Elisp: Print, Output

By Xah Lee. Date: . Last updated: .

Here's a summary of most basic elisp printing functions:

message(message FORMAT-STRING &rest ARGS) print a format string to the message buffer.

insert(insert &rest ARGS) instert string to current buffer, at cursor position.

print(print OBJECT &optional PRINTCHARFUN) print lisp object. Output can be read back by function read. Optional arg for a target buffer, or other functions.

prin1(prin1 OBJECT &optional PRINTCHARFUN) like print, but does not add newline at end.

princ(princ OBJECT &optional PRINTCHARFUN) print without newline nor delimiters. For human reading.

Simple Printing with “message”

The most basic printing function is message.
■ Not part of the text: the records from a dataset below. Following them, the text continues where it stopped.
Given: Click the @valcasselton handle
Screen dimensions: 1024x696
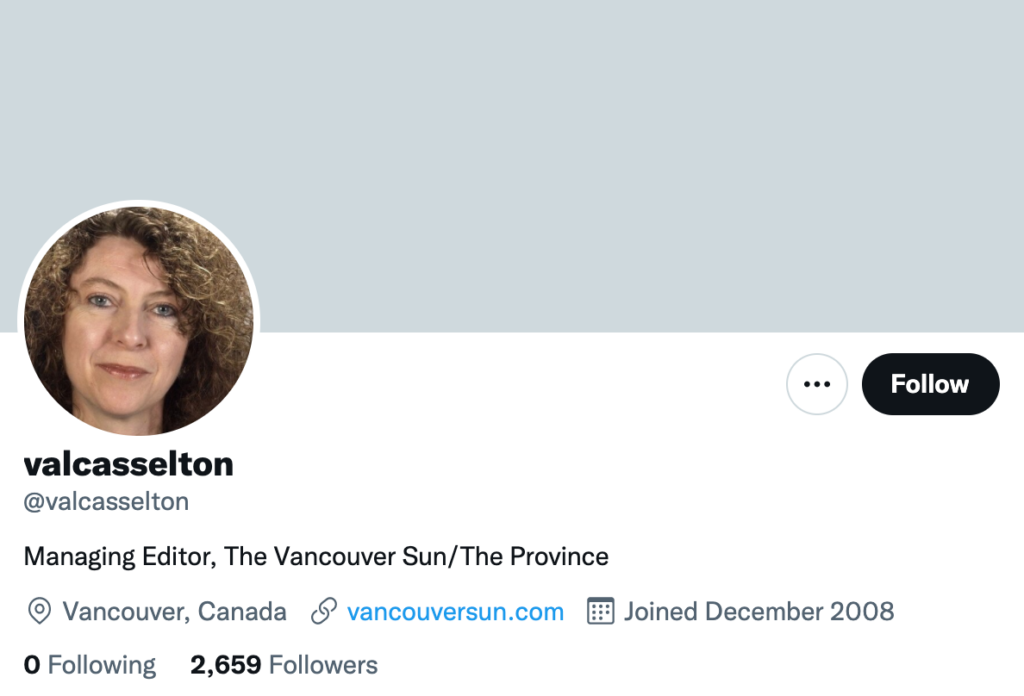Looking at the screenshot, I should 106,501.
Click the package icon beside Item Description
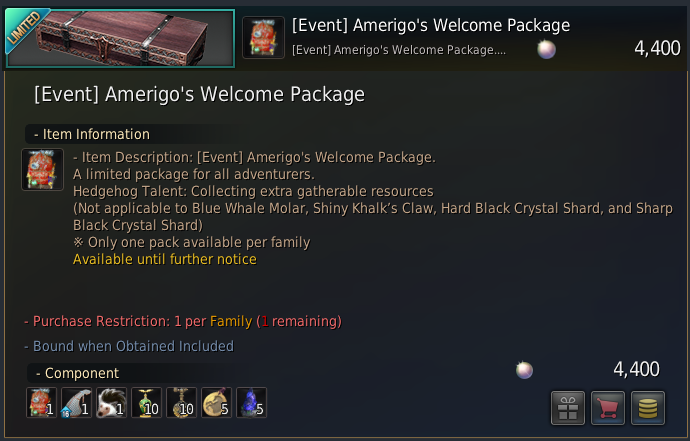690x441 pixels. tap(43, 169)
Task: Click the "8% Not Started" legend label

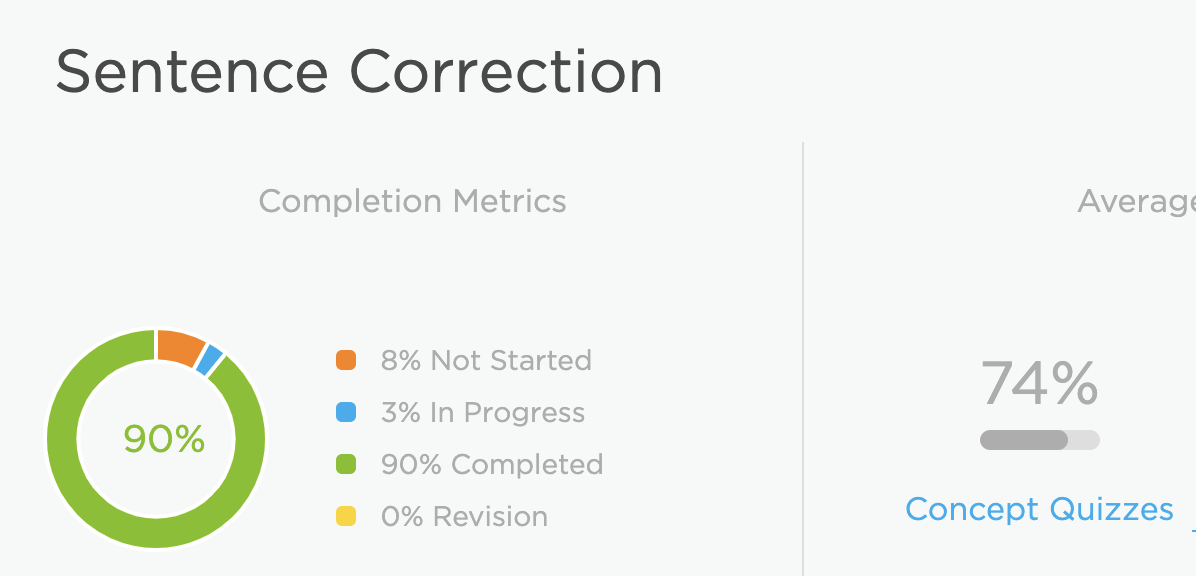Action: point(486,360)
Here's a example:

; printing
(message "hi")

; printing variable values

;; %d is decimal number
(message "age is: %d " 16)

;; %s is for string
(message "name is: %s " "Joe")

;; %c is char by unicode codepoint in decimal
(message "Mid init is: %c " 65)
;; 65 is A

You can see past output of the message function in the buffer named “*Messages*”. You can view the buffer by Alt+x view-echo-area-messagesCtrl+h e】.
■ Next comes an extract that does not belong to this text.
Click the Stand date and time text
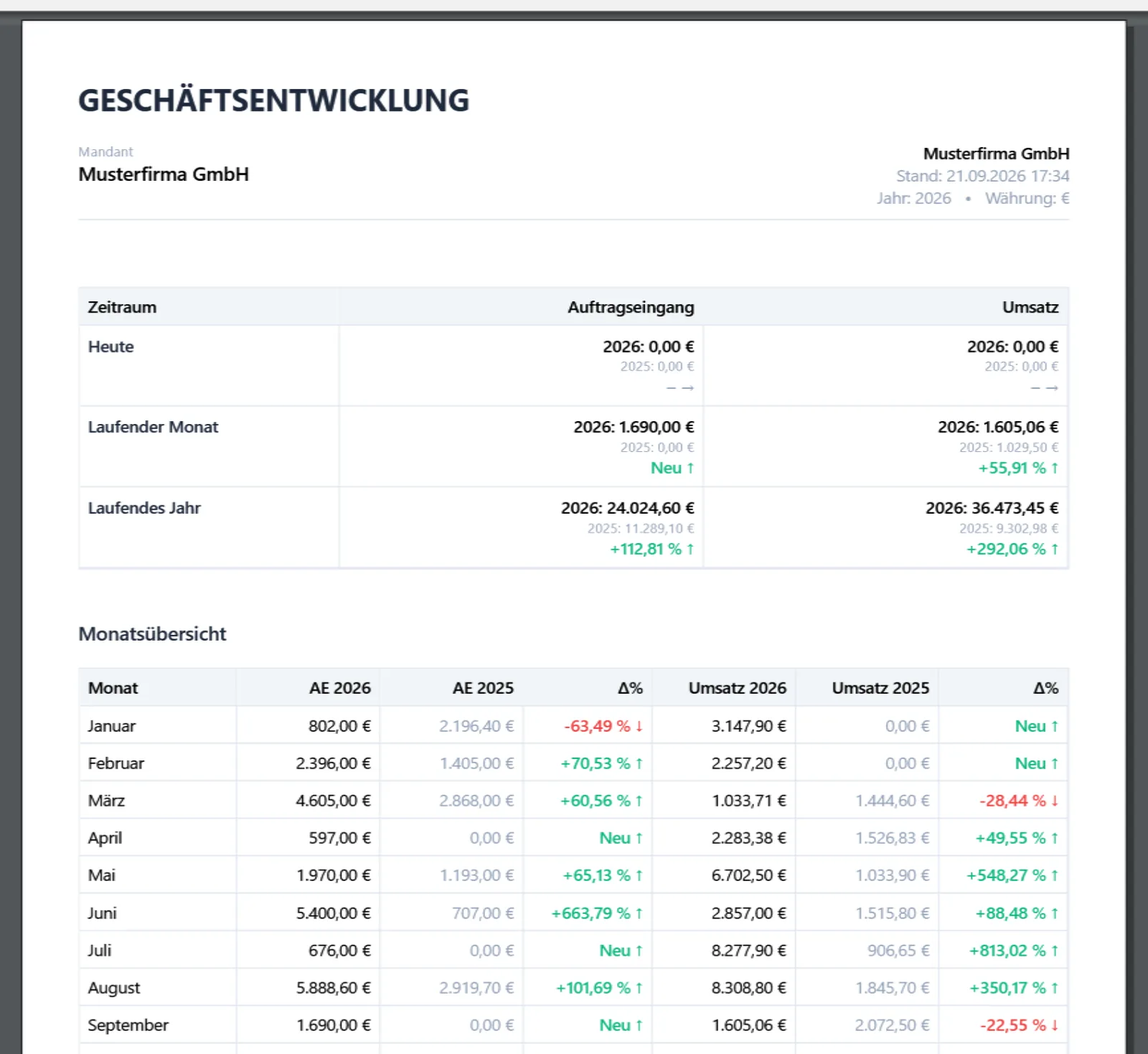Viewport: 1148px width, 1054px height. point(982,176)
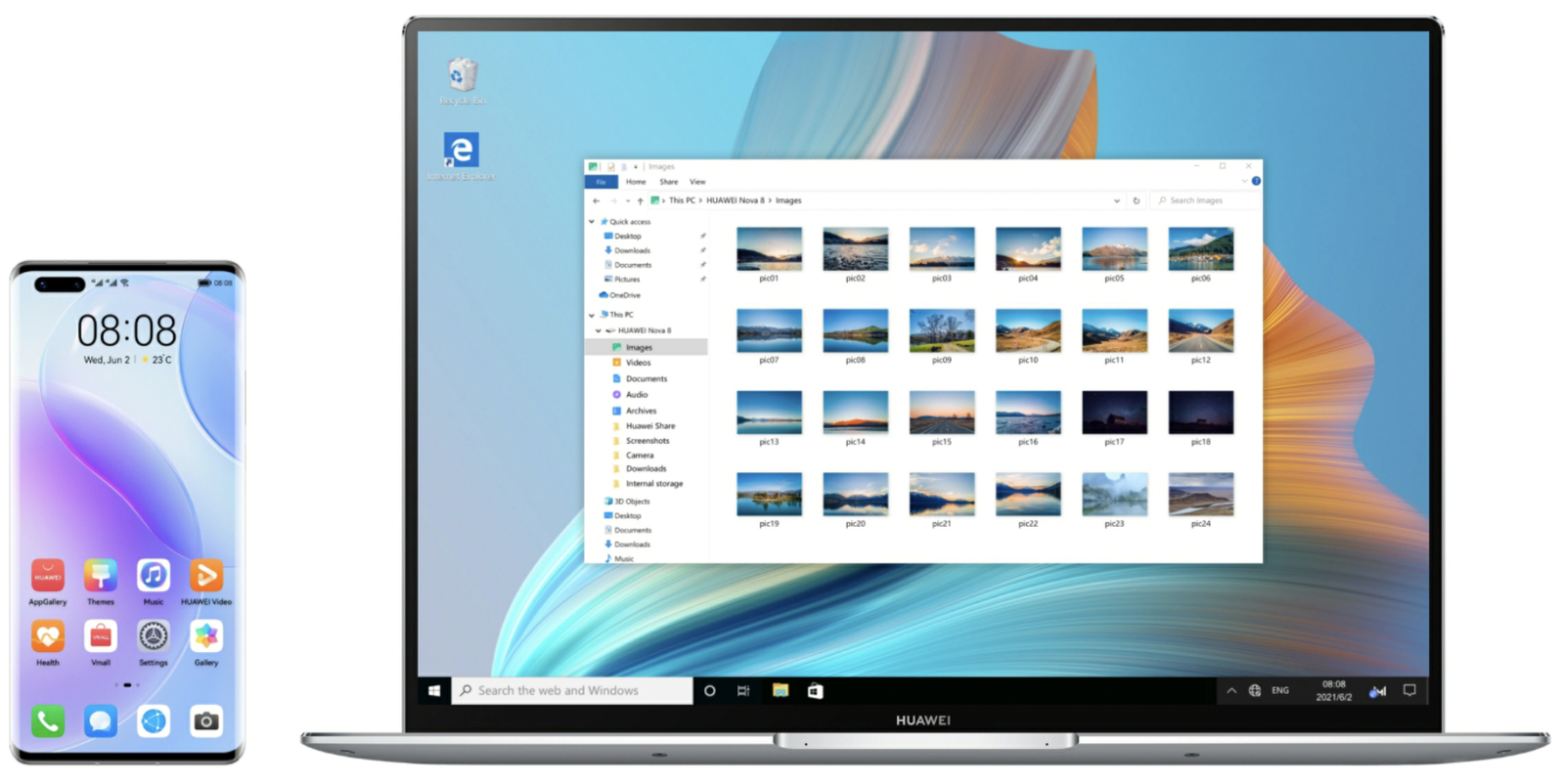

The “*Messages*” buffer is a special buffer, because it is the general output destination for any messages from emacs.

For example, it automatically truncates the top entries when the buffer reaches some size (see variable messages-buffer-max-lines). Also, when a message is repeated many times, it automatically condenses the repeated lines. And if a message is a huge line, the line is truncated automatically. Here's a example.

;; print a line many times
(setq xx 1)
(while (< xx 20)
  (message "yay")
  (setq xx (1+ xx))
  )
(switch-to-buffer "*Messages*")

In the above example, it prints “yay [19 times]” instead of the “yay” line for 19 times.

(info "(elisp)Displaying Messages")

Print to Your Own Buffer

When writing a elisp script that does batch processing, it's best to print to your own buffer, because the Messages buffer scrolls off.

(setq xbuff (generate-new-buffer "*my output*"))

(print "something" xbuff)

(switch-to-buffer xbuff )

[see Elisp: Buffer and File Functions]

“print” and “prin1” function

Elisp provides the print function. The basic syntax is this:

(print OBJECT)

The “OBJECT” is any elisp object you want to print. It can be any lisp datatype, such as string, number, list, buffer, frame, …, etc.

There's also a function named prin1. This is same as print except it doesn't add a newline.

“princ” for Human-Friendly Output

The princ is similar to print, except that the output is meant to be human-friendly. For example, it does not print the delimiters of strings.

(princ '("x" "y")) ; (x y)

(prin1 '("x" "y")) ; ("x" "y")

(info "(elisp) Output Functions")

with-output-to-temp-buffer

with-output-to-temp-buffer(with-output-to-temp-buffer BUFNAME &rest BODY) Bind ‘standard-output’ to buffer BUFNAME, eval BODY, then show that buffer. This construct makes buffer BUFNAME empty before running BODY. It does not make the buffer current for BODY. Instead it binds ‘standard-output’ to that buffer, so that output generated with ‘prin1’ and similar functions in BODY goes into the buffer.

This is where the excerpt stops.